[Task material]:
Segment Open

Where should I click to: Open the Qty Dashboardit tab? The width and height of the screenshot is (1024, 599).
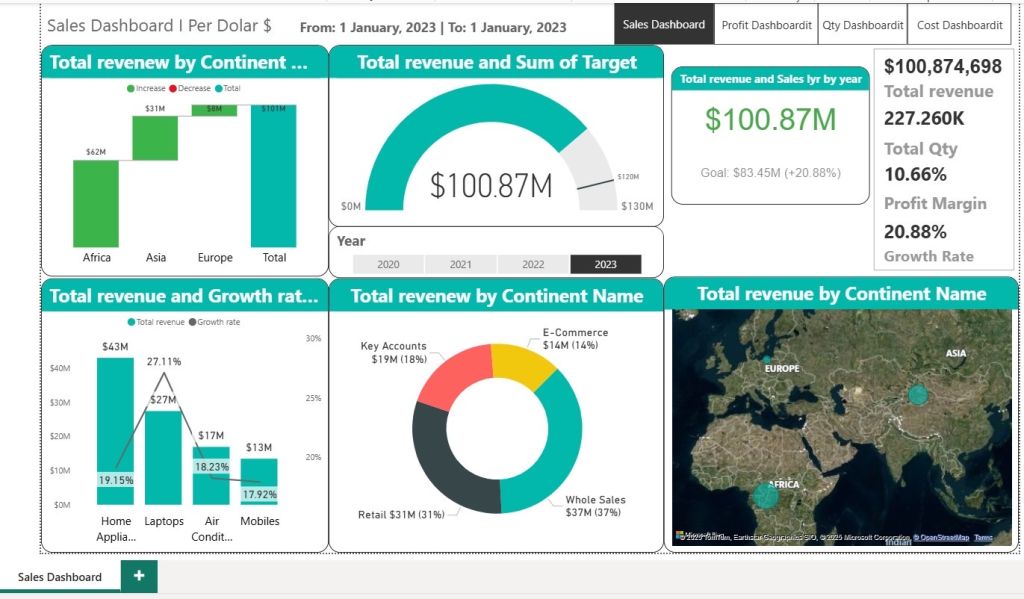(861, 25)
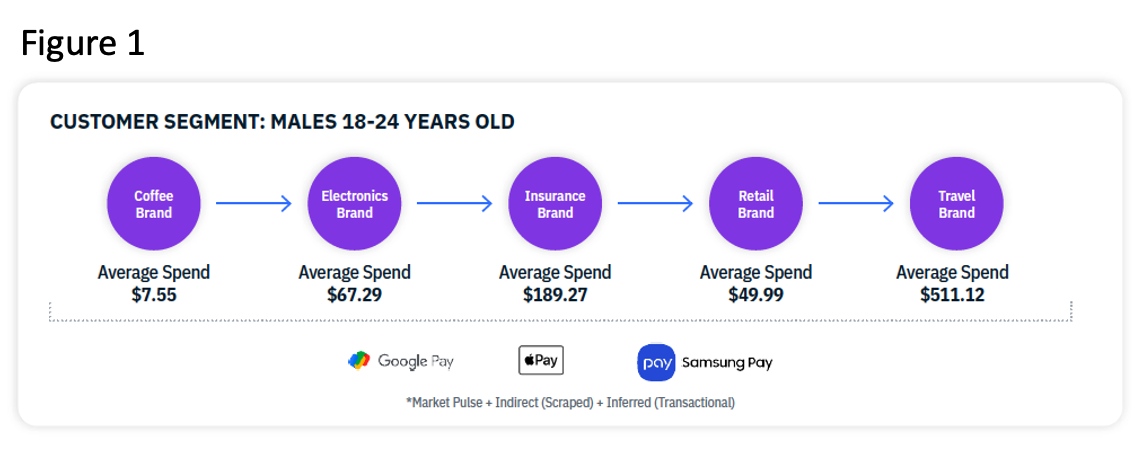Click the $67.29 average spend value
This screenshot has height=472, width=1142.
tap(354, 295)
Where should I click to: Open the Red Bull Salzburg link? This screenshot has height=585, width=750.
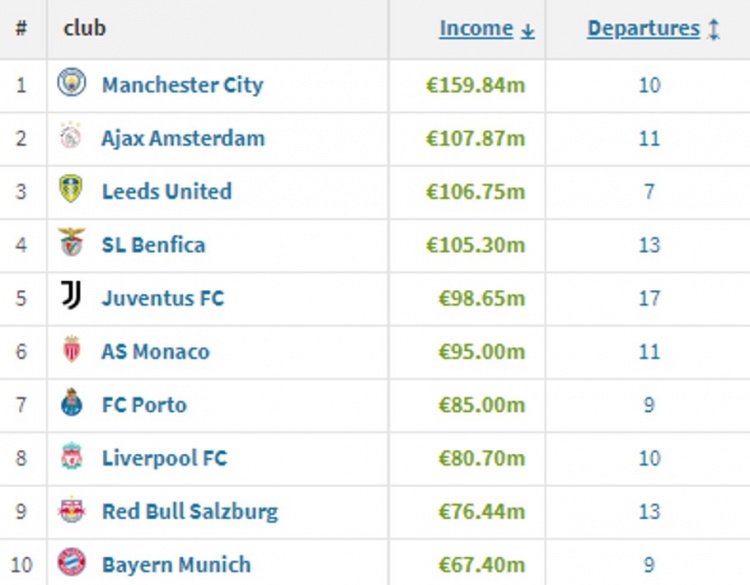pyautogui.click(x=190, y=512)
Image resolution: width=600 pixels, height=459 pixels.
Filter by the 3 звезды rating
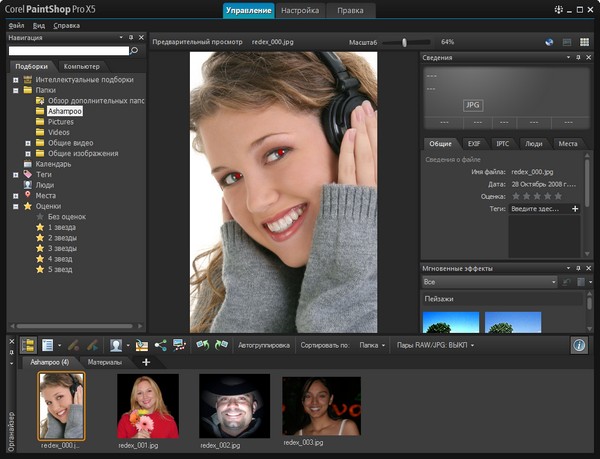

Segment Closed
Segment Open

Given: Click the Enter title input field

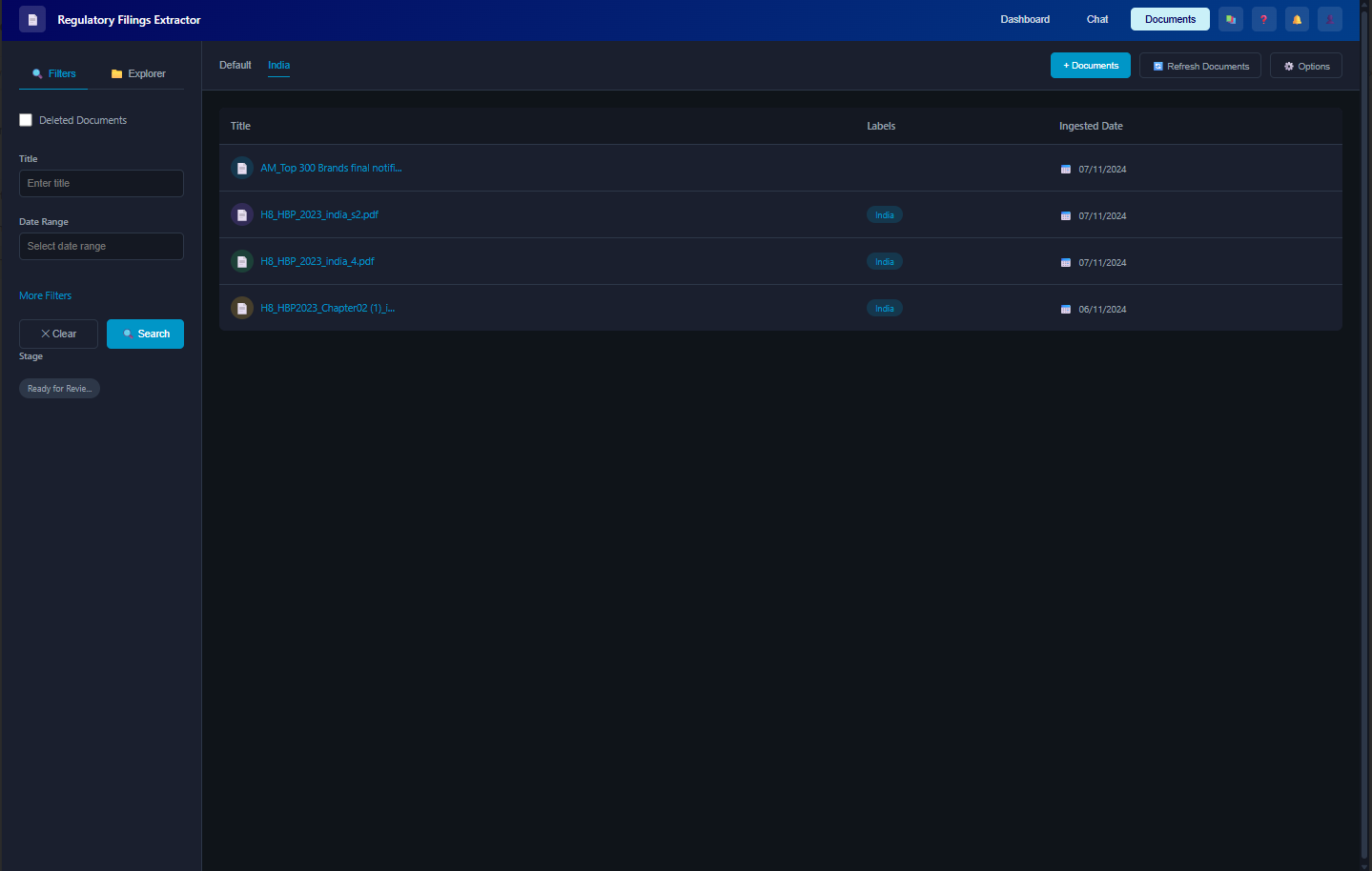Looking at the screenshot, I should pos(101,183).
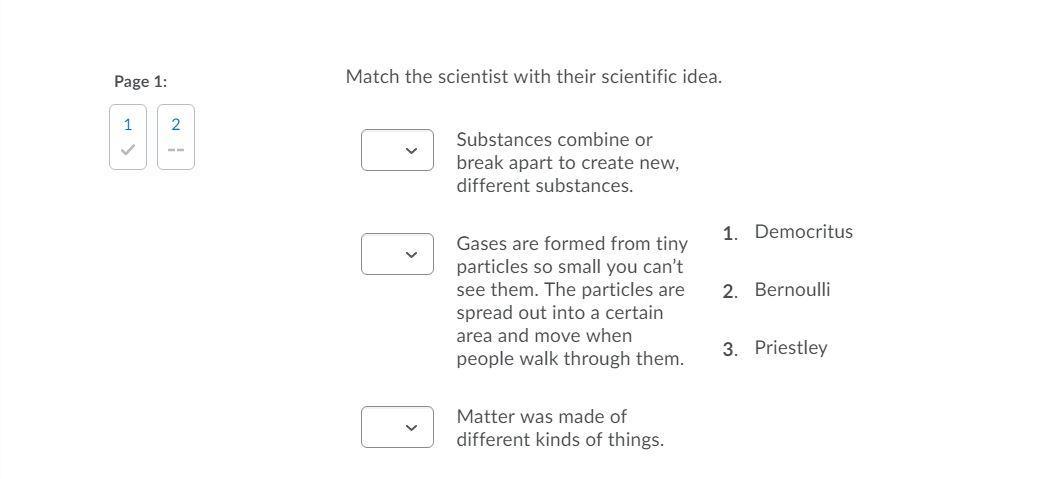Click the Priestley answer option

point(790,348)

Segment Closed
Segment Open

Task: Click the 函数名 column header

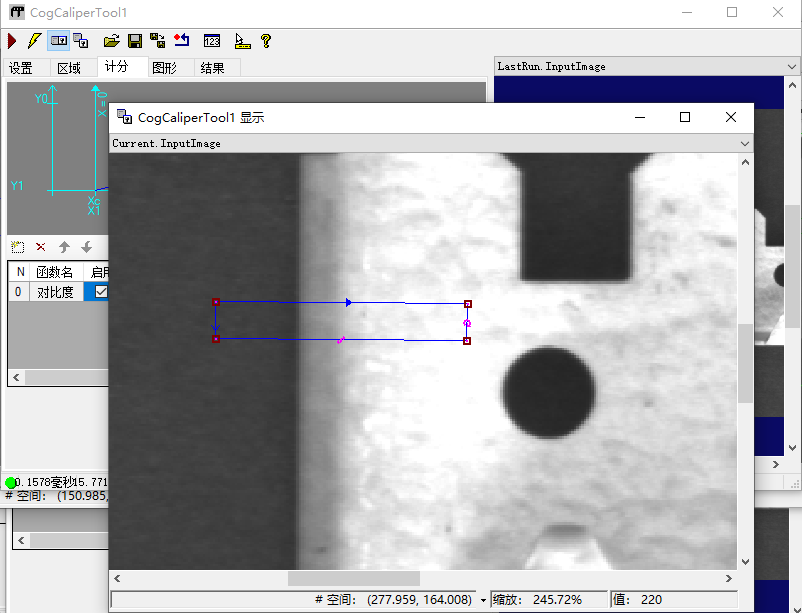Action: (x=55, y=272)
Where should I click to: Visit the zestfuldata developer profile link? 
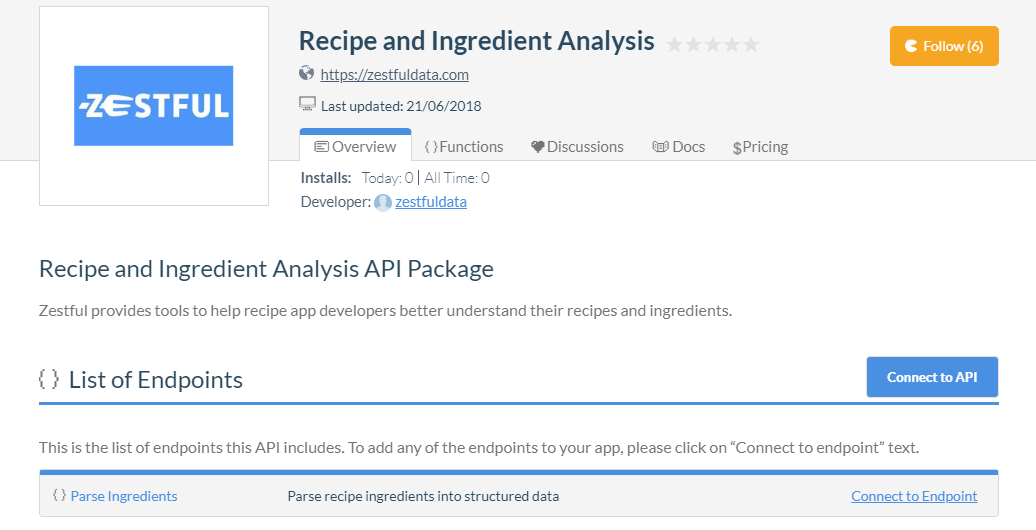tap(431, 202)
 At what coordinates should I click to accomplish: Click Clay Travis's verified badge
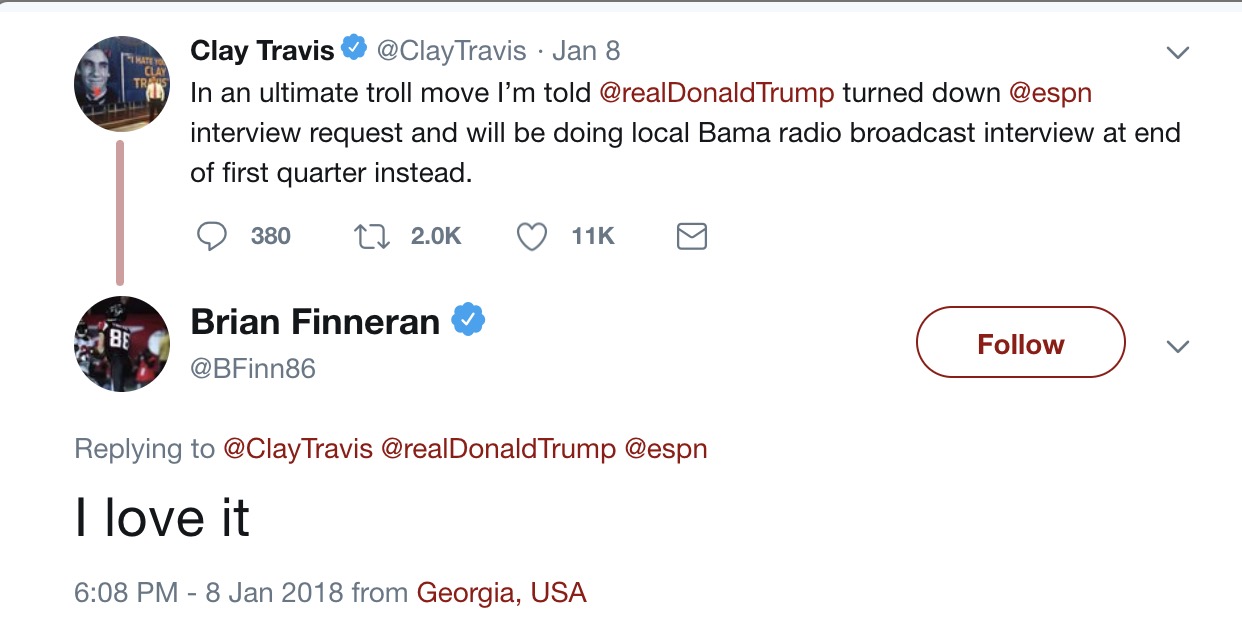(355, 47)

Segment Closed

[Exercise prompt]: Write out again exactly the lines above from the one with "Where should I click to: Open the Qty" through the one with "Filter by the 3 звезды rating", adding no other lines and no pictures.

[Solution]:
Where should I click to: Open the Qty Dashboardit tab? The width and height of the screenshot is (1024, 599).
(861, 25)
Click the $67.29 average spend value
This screenshot has height=472, width=1142.
tap(354, 295)
Where should I click to: Open the Red Bull Salzburg link? This screenshot has height=585, width=750.
pyautogui.click(x=190, y=512)
Image resolution: width=600 pixels, height=459 pixels.
Filter by the 3 звезды rating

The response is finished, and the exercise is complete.